Camagüey, por sus llanuras,
puede catalogarse como la Pampa
de Cuba. Aventajó, además, sobre ese término, la forestación boscosa
precolombina, que fue desapareciendo por el cultivo de la caña de azúcar y la
ganadería. Ricas haciendas albergarían la mayor masa de oro rojo del país y
decenas de centrales azucareras producirían más de una cuarta parte del dulce
tesoro nacional. Hoy las tierras de la provincia, convertidas nuevamente en
grandes e impenetrables bosques –ahora de marabú –recesan de cultivos cañeros y
de otros tipos, así como de vacunos de carne y leche en más de un 75 %.
Pero, ¿qué hay en específico
sobre la ciudad capital de provincia?
Camagüey, casi a 500 años de
fundada, es la tercera ciudad del país por habitantes, solo superada en masa
poblacional por Ciudad de La
Habana y Santiago de Cuba. Fue el sitio donde habría de nacer
Ignacio Agramonte, uno de nuestros próceres más distinguidos –quizás el más inmaculado
de todos –; fue cuna de la mayor poetisa cubana: Gertrudis Gómez de Avellaneda;
y fue origen del Pasteur de América: Carlos Juan Finlay. Quizás por eso –aunque
Epicteto afirma lo inconsistente de este juicio[1]
–los camagüeyanos tenemos fama de inmodestos y altaneros al compararnos con
otros provincianos. Acaso algo de eso es cierto, porque Camagüey también ha
sido la comarca de mejor pronunciación idiomática de la nación. Todavía hoy, a
pesar de las mezcolanzas interprovinciales, los habitantes de más exigua cultura
no “hablan cantando” como muchos orientales, ni truecan o amputan letras del
léxico, como otros muchos en occidente.
Una carretera de 30 kilómetros de
circunferencia bordea la ciudad que ya rebasa su límite y continúa creciendo
debido a la marea in crescendo de los campesinos que emigran en desbandada desde
sus predios evadiendo los nuevos boscajes de marabú que amenazan con cubrirlo
todo. Y dentro de ese enorme círculo de asfalto vibra y suspira una ciudadanía
con más de 320 mil habitantes.

» **Ejercicios**:
(a) Repite sin ningún cambio el pasaje del texto sobre Camagüey que va desde "Camagüey, por sus" hasta "capital de provincia?".
(b) Contesta a partir del texto sobre Camagüey:
(i) ¿En qué porcentaje han dejado de tener cultivos y ganado las tierras de la provincia?
(ii) ¿Qué lugar ocupa la ciudad de Camagüey en el país por número de habitantes?
(iii) ¿Cuántos kilómetros de circunferencia tiene la carretera que bordea la ciudad?
Para resolver estos ejercicios no hacen falta los datos.

» **Material de consulta**:

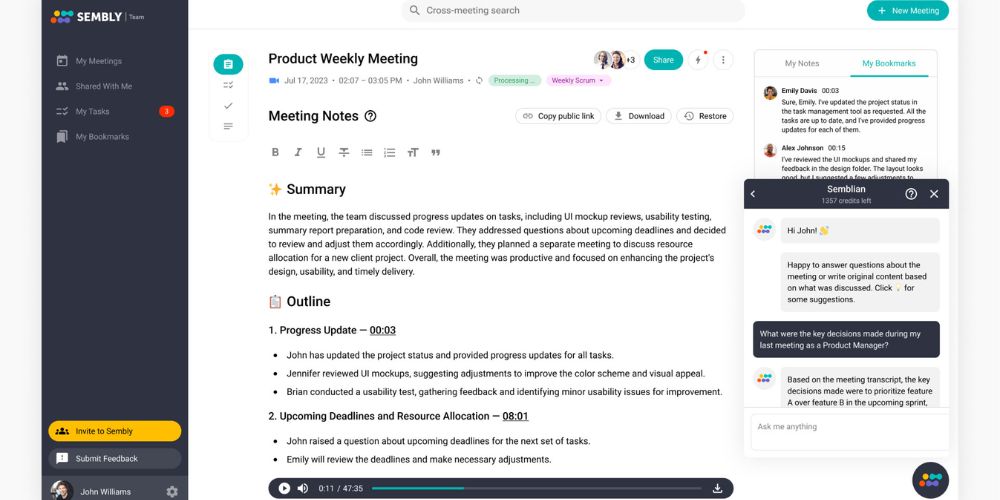The image size is (1000, 500).
Task: Open Semblian help question icon
Action: [911, 194]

» **Soluciones**:
(a)
Camagüey, por sus llanuras,
puede catalogarse como la Pampa
de Cuba. Aventajó, además, sobre ese término, la forestación boscosa
precolombina, que fue desapareciendo por el cultivo de la caña de azúcar y la
ganadería. Ricas haciendas albergarían la mayor masa de oro rojo del país y
decenas de centrales azucareras producirían más de una cuarta parte del dulce
tesoro nacional. Hoy las tierras de la provincia, convertidas nuevamente en
grandes e impenetrables bosques –ahora de marabú –recesan de cultivos cañeros y
de otros tipos, así como de vacunos de carne y leche en más de un 75 %.
Pero, ¿qué hay en específico
sobre la ciudad capital de provincia?

(b)
(i) En más de un 75 %.
(ii) El tercero.
(iii) 30 kilómetros.